- [Supplied passage]
-----
The public policy discussion around Great Bear Petroleum LLC describes the company as the future of the North Slope, but it may be more accurate to describe it as the past.
The local independent and its investors want to develop source rocks, the ancient geologic formations believed to have generated the massive North Slope oil fields.
If successful, Great Bear could usher a new era of development in Alaska. Source rocks could contain enough oil to fuel the Alaska economy for decades, but developing those resources will require the state and the industry to adapt many long-standing practices.
‘Very bullish’
Great Bear came growling into Alaska in October 2010, when it took more than 500,000 acres with more than $8 million in apparent high bids at the North Slope lease sale.
The first clue that Great Bear was up to something new was the location of its bids. The company took a broad swath of acreage across the central North Slope, just south of the Prudhoe Bay and Kuparuk River units. While exploration companies have sniffed around those regions for decades, Great Bear President and COO Ed Duncan told Petroleum News in October 2010 that he believed the leasehold contained “expansive new plays.”
While Duncan thought the industry as a whole had a “general malaise” about the North Slope, he said Great Bear had “almost polar opposite positions, it appears.” The results of the lease sale reinforced the distinction: Great Bear took every lease on which it bid, and took 92 percent of all the leases bid on during the sale. “We’re very bullish,” he said.
The five principals of Great Bear formed the company to chase the source rock potential of the North Slope. Duncan and Vice President of New Ventures Bob Rosenthal met while working at the BP-predecessor Sohio during the early 1980s and gained insights about North Slope petroleum systems. “We believe that there are expansive new plays and we’ve captured a very significant piece of what we came here to do,” he said. The idea was to develop the source rock, just as producers had done with the Eagle Ford shale of south Texas.
In a tantalizing statement for policymakers concerned about production, Duncan said that “through the success of our program and the exploitation of the North Slope’s resource plays that we’re going to establish long-term, growing and stable production in the state.”
-----
- [What the exercise asks] Reproduce the Great Bear Petroleum article above word for word, in full.

- [Records supplied]
-----
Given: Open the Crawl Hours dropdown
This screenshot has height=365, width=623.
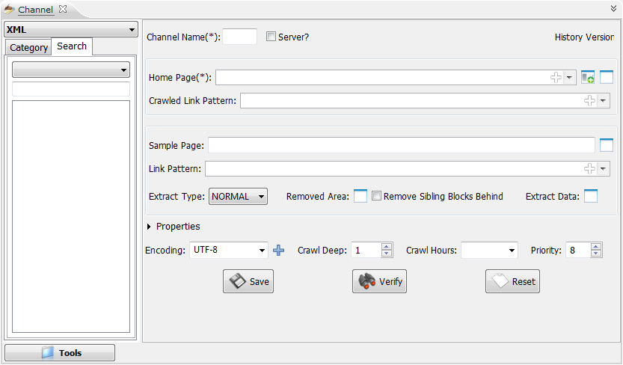Looking at the screenshot, I should click(x=489, y=251).
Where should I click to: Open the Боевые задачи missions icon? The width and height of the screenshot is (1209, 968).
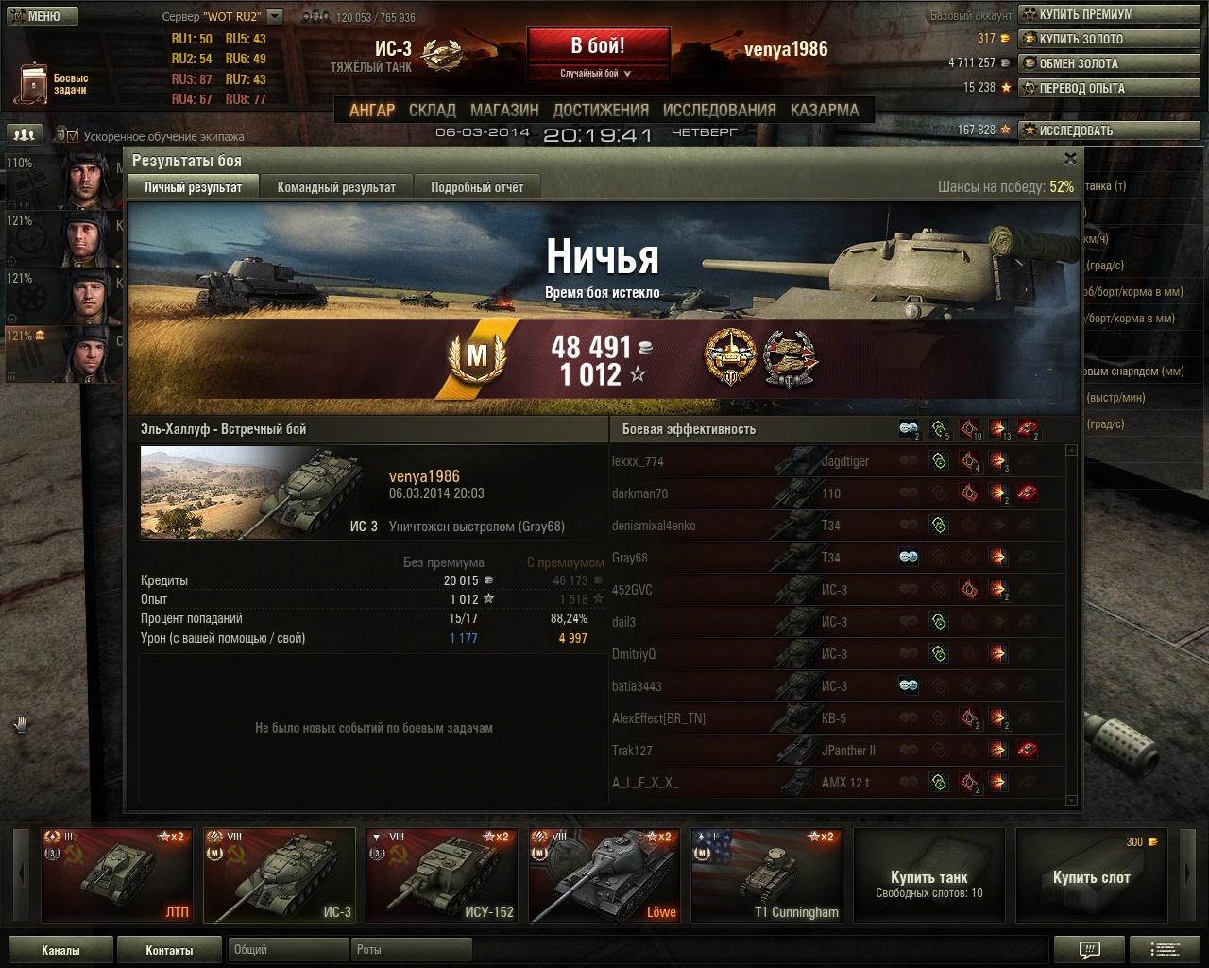(x=34, y=83)
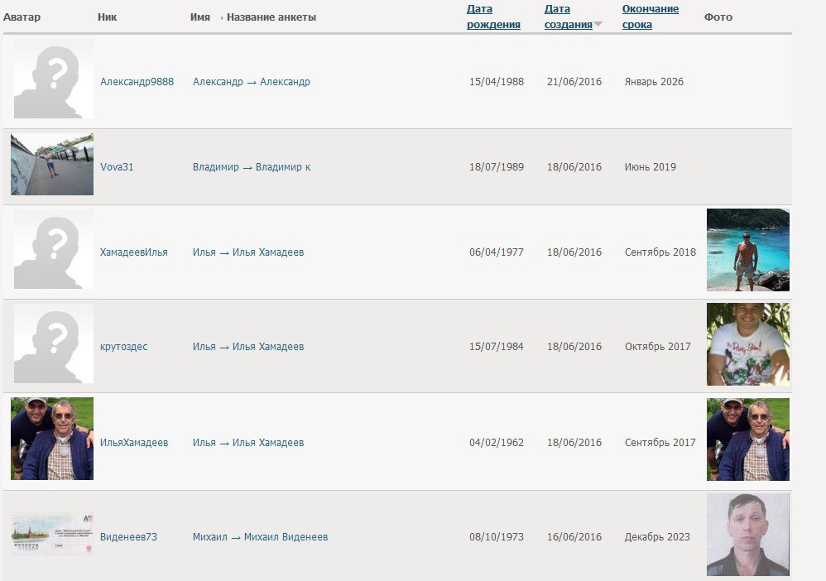Open the Михаил → Михаил Виденеев profile
This screenshot has width=826, height=581.
[x=260, y=537]
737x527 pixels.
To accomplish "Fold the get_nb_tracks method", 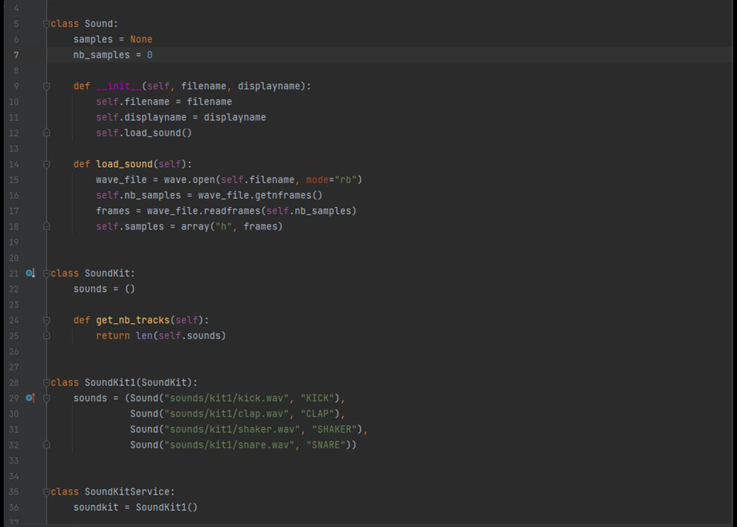I will tap(47, 320).
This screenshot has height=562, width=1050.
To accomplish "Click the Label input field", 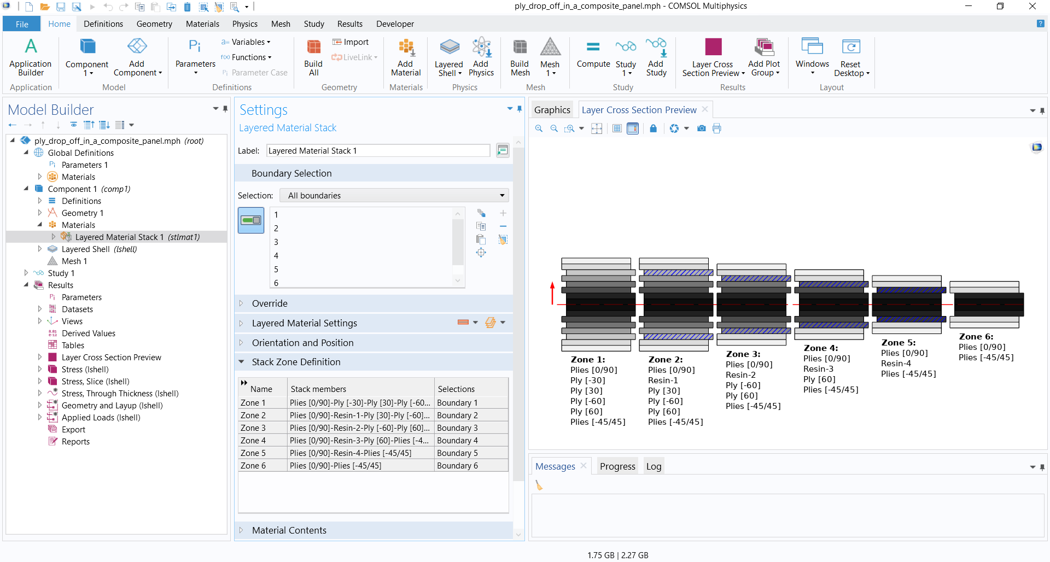I will 377,151.
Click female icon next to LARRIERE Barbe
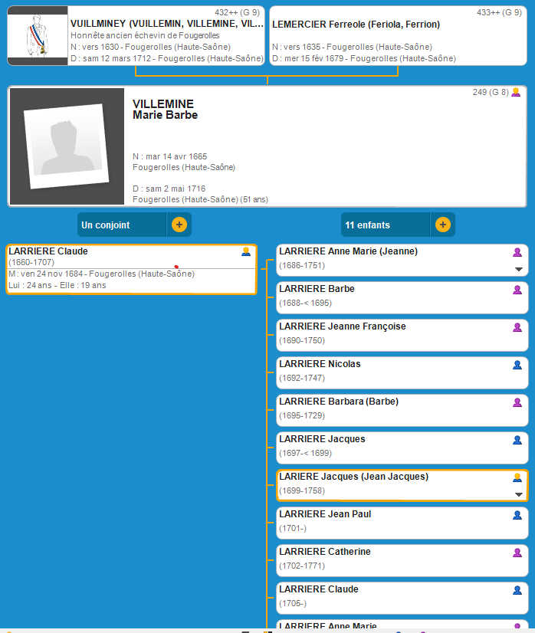535x633 pixels. pos(517,290)
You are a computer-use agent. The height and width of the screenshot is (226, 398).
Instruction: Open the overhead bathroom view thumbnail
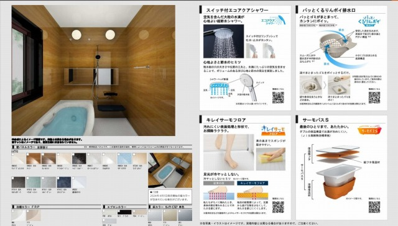tap(170, 170)
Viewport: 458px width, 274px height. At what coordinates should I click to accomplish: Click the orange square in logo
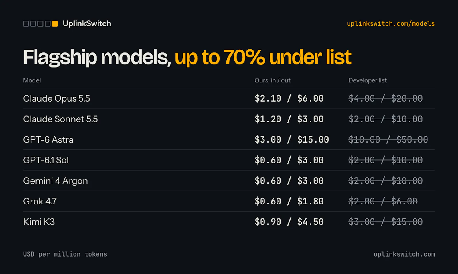tap(55, 23)
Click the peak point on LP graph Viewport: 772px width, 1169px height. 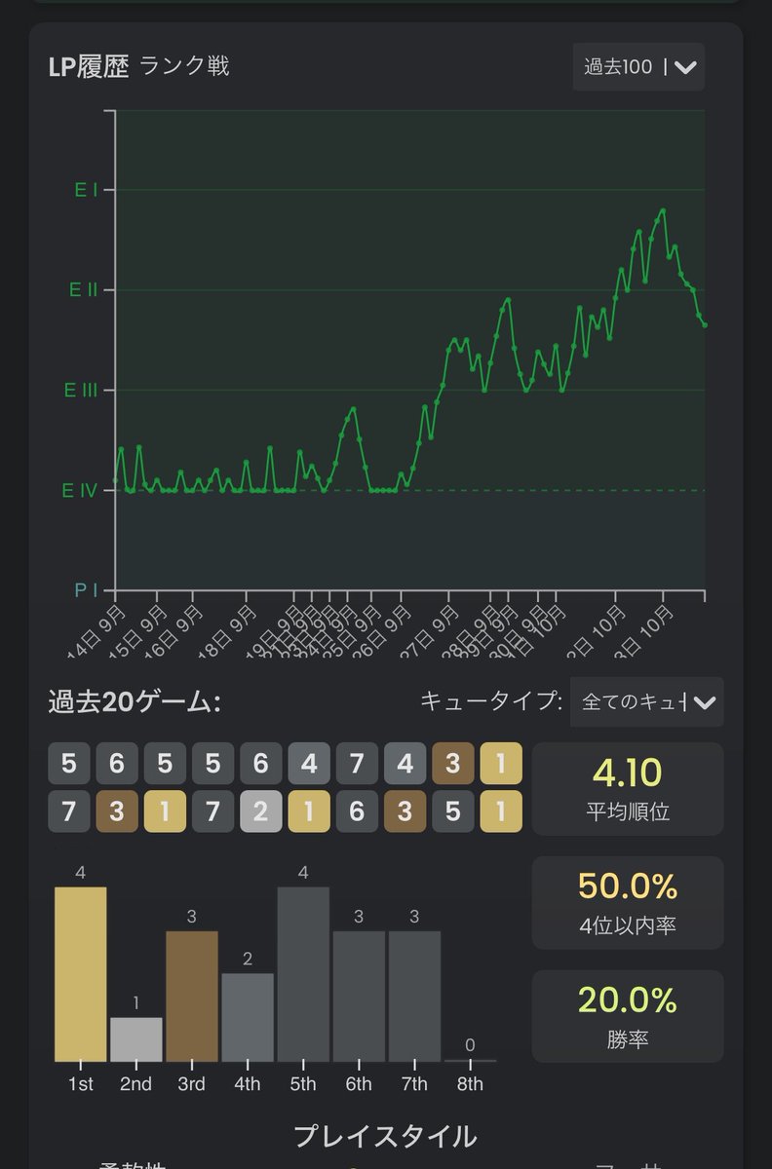point(663,209)
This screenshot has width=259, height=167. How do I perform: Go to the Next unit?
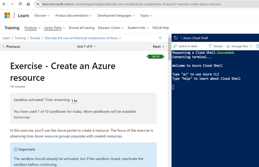coord(158,46)
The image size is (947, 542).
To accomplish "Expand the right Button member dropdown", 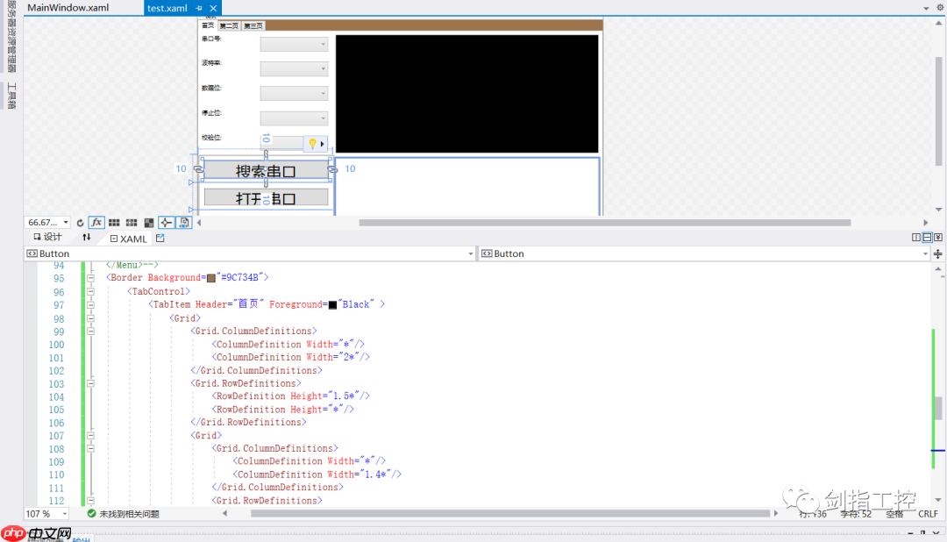I will [924, 253].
-----
- [Response to the task]
The public policy discussion around Great Bear Petroleum LLC describes the company as the future of the North Slope, but it may be more accurate to describe it as the past.
The local independent and its investors want to develop source rocks, the ancient geologic formations believed to have generated the massive North Slope oil fields.
If successful, Great Bear could usher a new era of development in Alaska. Source rocks could contain enough oil to fuel the Alaska economy for decades, but developing those resources will require the state and the industry to adapt many long-standing practices.
‘Very bullish’
Great Bear came growling into Alaska in October 2010, when it took more than 500,000 acres with more than $8 million in apparent high bids at the North Slope lease sale.
The first clue that Great Bear was up to something new was the location of its bids. The company took a broad swath of acreage across the central North Slope, just south of the Prudhoe Bay and Kuparuk River units. While exploration companies have sniffed around those regions for decades, Great Bear President and COO Ed Duncan told Petroleum News in October 2010 that he believed the leasehold contained “expansive new plays.”
While Duncan thought the industry as a whole had a “general malaise” about the North Slope, he said Great Bear had “almost polar opposite positions, it appears.” The results of the lease sale reinforced the distinction: Great Bear took every lease on which it bid, and took 92 percent of all the leases bid on during the sale. “We’re very bullish,” he said.
The five principals of Great Bear formed the company to chase the source rock potential of the North Slope. Duncan and Vice President of New Ventures Bob Rosenthal met while working at the BP-predecessor Sohio during the early 1980s and gained insights about North Slope petroleum systems. “We believe that there are expansive new plays and we’ve captured a very significant piece of what we came here to do,” he said. The idea was to develop the source rock, just as producers had done with the Eagle Ford shale of south Texas.
In a tantalizing statement for policymakers concerned about production, Duncan said that “through the success of our program and the exploitation of the North Slope’s resource plays that we’re going to establish long-term, growing and stable production in the state.”